━━━━━ Data provided ━━━━━

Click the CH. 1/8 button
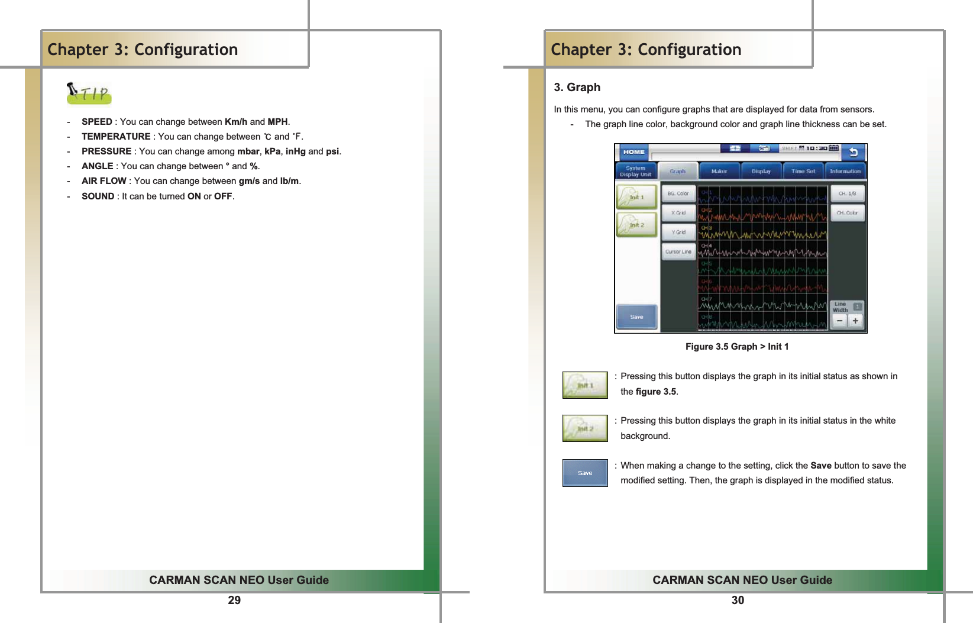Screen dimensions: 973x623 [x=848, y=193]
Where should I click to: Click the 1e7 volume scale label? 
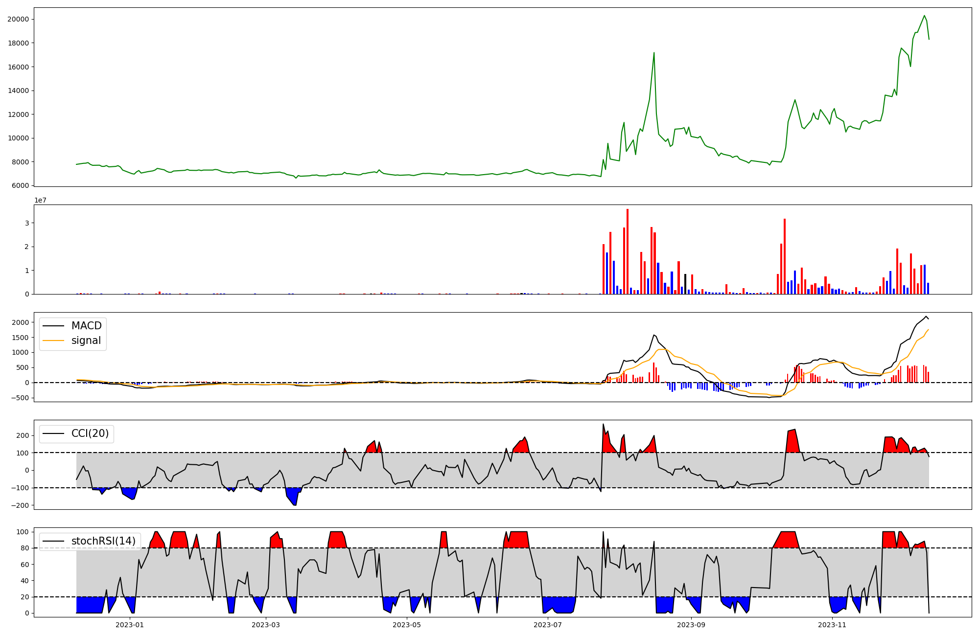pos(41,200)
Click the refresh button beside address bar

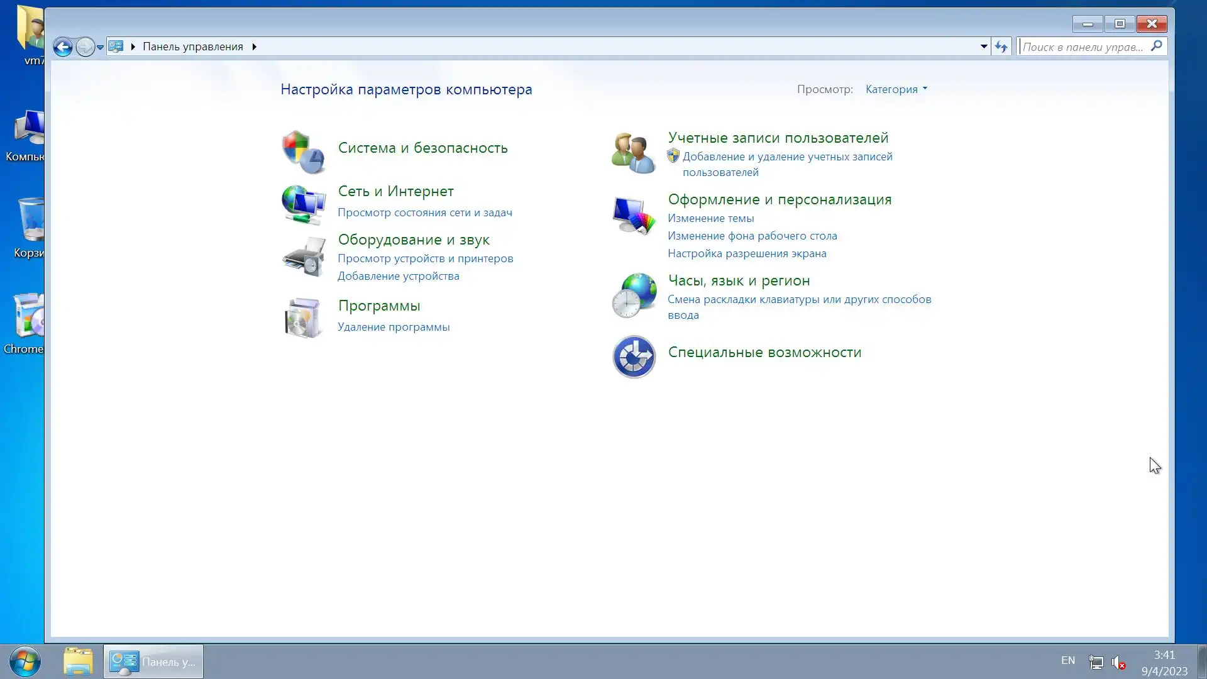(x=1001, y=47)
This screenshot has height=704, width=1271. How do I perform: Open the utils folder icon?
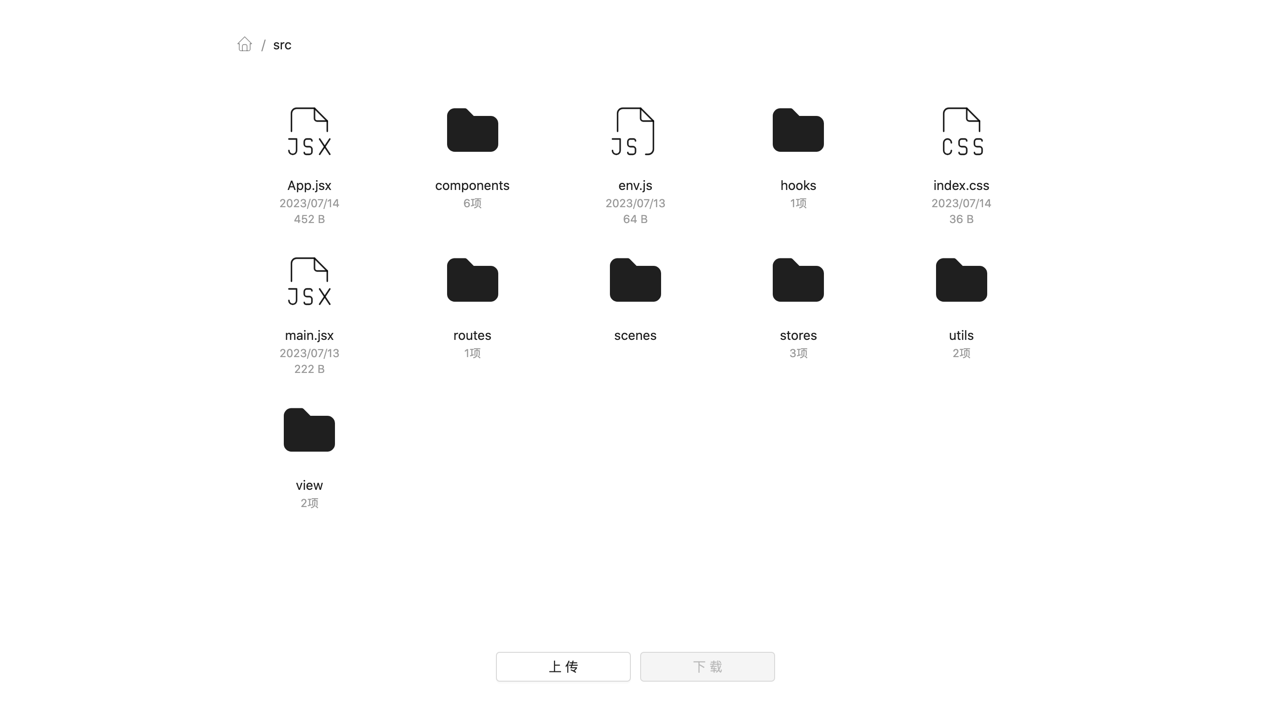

━━━━━
━━━━━ Data provided ━━━━━

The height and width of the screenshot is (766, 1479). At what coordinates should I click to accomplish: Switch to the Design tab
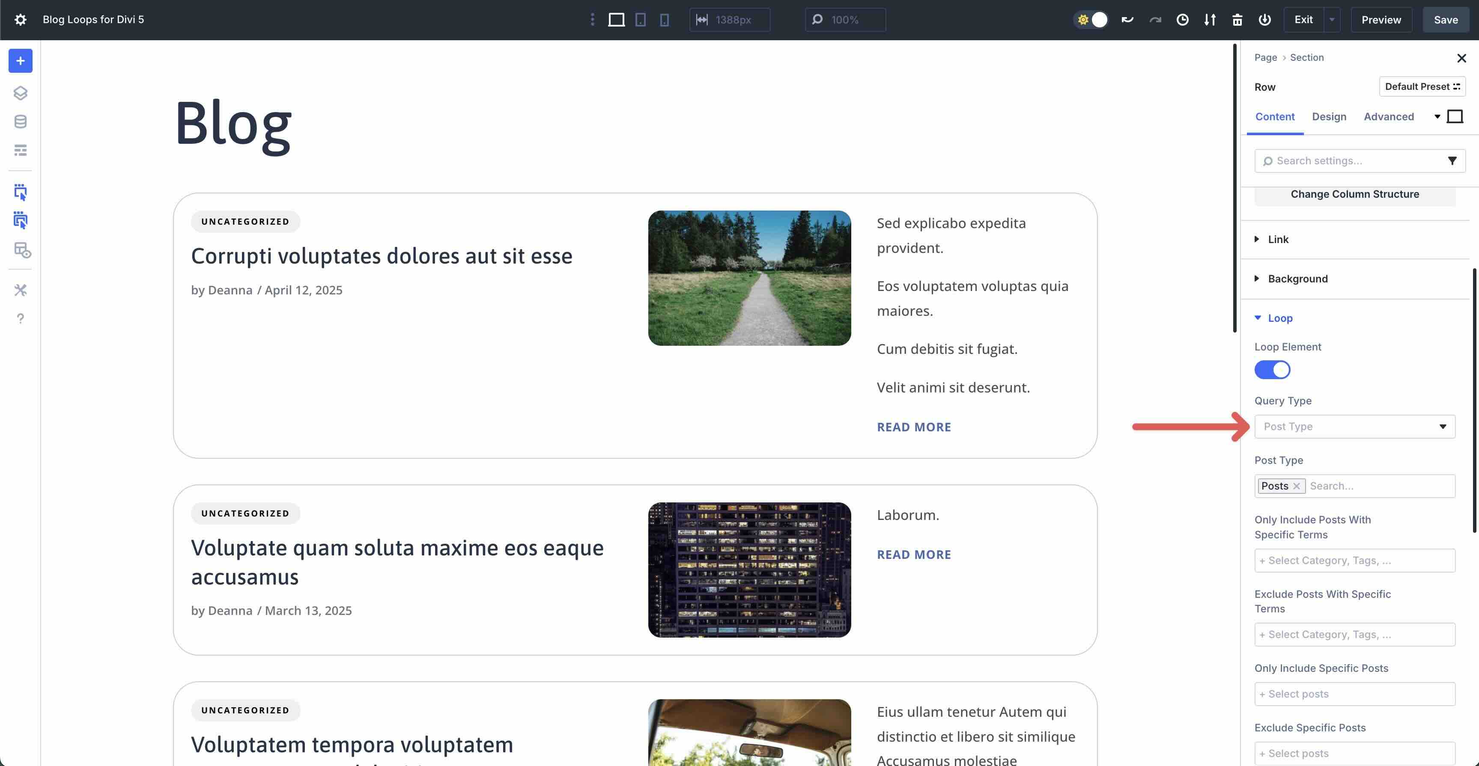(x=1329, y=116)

━━━━━

In the data above, find the line containing "Click the CH. 1/8 button" and the line containing "This screenshot has". Repeat those two lines and everything between them exactly, minus the pictures.

* _Written response_:
Click the CH. 1/8 button
Screen dimensions: 973x623 [x=848, y=193]
Where should I click to: Click the 1e7 volume scale label? 
pos(41,200)
Click the refresh button beside address bar

(x=1001, y=47)
This screenshot has height=704, width=1271. How do I perform: Open the utils folder icon?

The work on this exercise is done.